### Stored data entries
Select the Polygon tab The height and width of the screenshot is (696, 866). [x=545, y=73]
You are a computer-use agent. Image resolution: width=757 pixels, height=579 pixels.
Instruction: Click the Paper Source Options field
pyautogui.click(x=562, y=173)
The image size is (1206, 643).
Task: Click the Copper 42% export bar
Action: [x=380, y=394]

### Task brief
Write out the data again in full. Match it exactly.

### Finished exercise
Select the Polygon tab The height and width of the screenshot is (696, 866). [x=545, y=73]
You are a computer-use agent. Image resolution: width=757 pixels, height=579 pixels.
Instruction: Click the Paper Source Options field
pyautogui.click(x=562, y=173)
The image size is (1206, 643).
Task: Click the Copper 42% export bar
Action: [x=380, y=394]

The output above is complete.